:: SET EXERCISE A ::
Reproduce the Cherry Jones interview word for word, everything from "Now, following a" down to "happens, so . . .".

In the Apple TV+ limited series, "Defending Jacob," a New England town — and one family within it — is divided when a teenage boy is accused of murdering a classmate. And as the attorney defending Jacob (Jaeden Martell), Tony and Emmy winner Cherry Jones adds yet another force of nature character to a resume that ranges from a steely nun in "Doubt" to the president of the United States in "24."
Now, following a recent string of memorable supporting roles on "Transparent," "The Handmaid's Tale" and "Succession," Jones joined us to talk about about why she loves roles that leave room for ambiguity, and why she has a no spoilers policy for her own show. You can watch Cherry Jones' "Salon Talks" episode here or read a transcript of the interview below.
I am still shaking from "Defending Jacob," Cherry.
Because I'm not in — except for a little bit — the final episode, I chose not to read it. And I did not read the book so I have no idea. I won't know until the finale plays, so don't tell me anything, okay?
We're a spoiler-free zone here, but usually the stars know what's going to happen.
I thought, why know? The lawyer doesn't know what happens, so . . .
This story itself is so unique — a crime thriller and a legal drama told from the perspective of the family, the parents (Chris Evans and Michelle Dockery) of the accused. How did you get involved in this?
I didn't read the book and I got an offer out of the blue for it, which is always lovely. I remember thinking when they offered me the role and I read those first seven episodes, I was flying through the pages because I was so intrigued. And I had worked a lot in Boston and Cambridge as a girl, so I knew all the surrounding towns.
The thing that got me the most about the concept is when I was a child, my mother used to always tell my sister and me that our parents would love us unconditionally, no matter what. I would always come up with horrible things. I'd say, "Would you love me if I ran away from home?" "Yes." "Would you love me unconditionally if I stole something?" "Yes." "Would you love me unconditionally if I murdered someone?" And my mother said, "Unconditionally." That's what this story is, a family caught in that. It's so terrible. It's horrible to watch. Yet you get so pulled into it because you put yourself in the shoes of those parents. And poor Michelle Dockery, she has such a painful road because she doesn't quite know what to believe because she has known that child all his life. It just pulls on your heartstrings.

:: SET EXERCISE B ::
Write out the rows below verbatim, everything from the line containing "Viewport: 620px width, 372px" down to the last line of the rows, with both of those lines included.

(Word and element location records)
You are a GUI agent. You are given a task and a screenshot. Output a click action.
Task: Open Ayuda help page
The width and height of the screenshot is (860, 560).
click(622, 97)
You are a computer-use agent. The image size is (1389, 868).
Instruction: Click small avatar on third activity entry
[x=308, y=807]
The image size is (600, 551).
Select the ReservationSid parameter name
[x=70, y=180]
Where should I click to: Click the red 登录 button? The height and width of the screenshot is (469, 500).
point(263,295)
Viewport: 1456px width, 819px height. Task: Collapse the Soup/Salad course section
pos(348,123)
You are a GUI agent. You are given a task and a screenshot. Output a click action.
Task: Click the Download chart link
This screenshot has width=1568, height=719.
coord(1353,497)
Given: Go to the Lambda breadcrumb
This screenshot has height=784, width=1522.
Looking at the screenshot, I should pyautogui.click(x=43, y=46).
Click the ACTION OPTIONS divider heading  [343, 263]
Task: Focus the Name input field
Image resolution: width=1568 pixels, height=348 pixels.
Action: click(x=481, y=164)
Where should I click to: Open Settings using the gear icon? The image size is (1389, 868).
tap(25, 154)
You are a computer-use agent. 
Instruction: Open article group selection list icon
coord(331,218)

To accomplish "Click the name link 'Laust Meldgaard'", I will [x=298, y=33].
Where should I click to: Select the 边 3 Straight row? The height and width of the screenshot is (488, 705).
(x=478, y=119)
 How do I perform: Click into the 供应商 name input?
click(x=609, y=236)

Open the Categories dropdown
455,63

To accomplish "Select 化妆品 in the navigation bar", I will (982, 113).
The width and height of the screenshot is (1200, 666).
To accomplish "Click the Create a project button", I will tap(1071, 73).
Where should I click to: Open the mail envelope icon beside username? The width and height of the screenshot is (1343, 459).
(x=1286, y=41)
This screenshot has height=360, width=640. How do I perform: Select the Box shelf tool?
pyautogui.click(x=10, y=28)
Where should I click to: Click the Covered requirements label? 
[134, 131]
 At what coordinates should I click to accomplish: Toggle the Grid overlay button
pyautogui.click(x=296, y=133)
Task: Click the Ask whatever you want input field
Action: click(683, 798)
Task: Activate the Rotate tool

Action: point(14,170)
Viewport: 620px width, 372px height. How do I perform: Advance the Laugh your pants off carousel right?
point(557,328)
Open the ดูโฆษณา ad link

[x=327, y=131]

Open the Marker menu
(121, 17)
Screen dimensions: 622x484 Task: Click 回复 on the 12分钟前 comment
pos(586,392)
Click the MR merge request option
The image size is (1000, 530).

:: WORKED SOLUTION A ::
Now, following a recent string of memorable supporting roles on "Transparent," "The Handmaid's Tale" and "Succession," Jones joined us to talk about about why she loves roles that leave room for ambiguity, and why she has a no spoilers policy for her own show. You can watch Cherry Jones' "Salon Talks" episode here or read a transcript of the interview below.
I am still shaking from "Defending Jacob," Cherry.
Because I'm not in — except for a little bit — the final episode, I chose not to read it. And I did not read the book so I have no idea. I won't know until the finale plays, so don't tell me anything, okay?
We're a spoiler-free zone here, but usually the stars know what's going to happen.
I thought, why know? The lawyer doesn't know what happens, so . . .

:: WORKED SOLUTION B ::
Viewport: 620px width, 372px height. How do I perform: Advance the Laugh your pants off carousel right?
point(557,328)
Open the ดูโฆษณา ad link

[x=327, y=131]

Open the Marker menu
(121, 17)
Screen dimensions: 622x484 Task: Click 回复 on the 12分钟前 comment
pos(586,392)
Click the MR merge request option
The image size is (1000, 530).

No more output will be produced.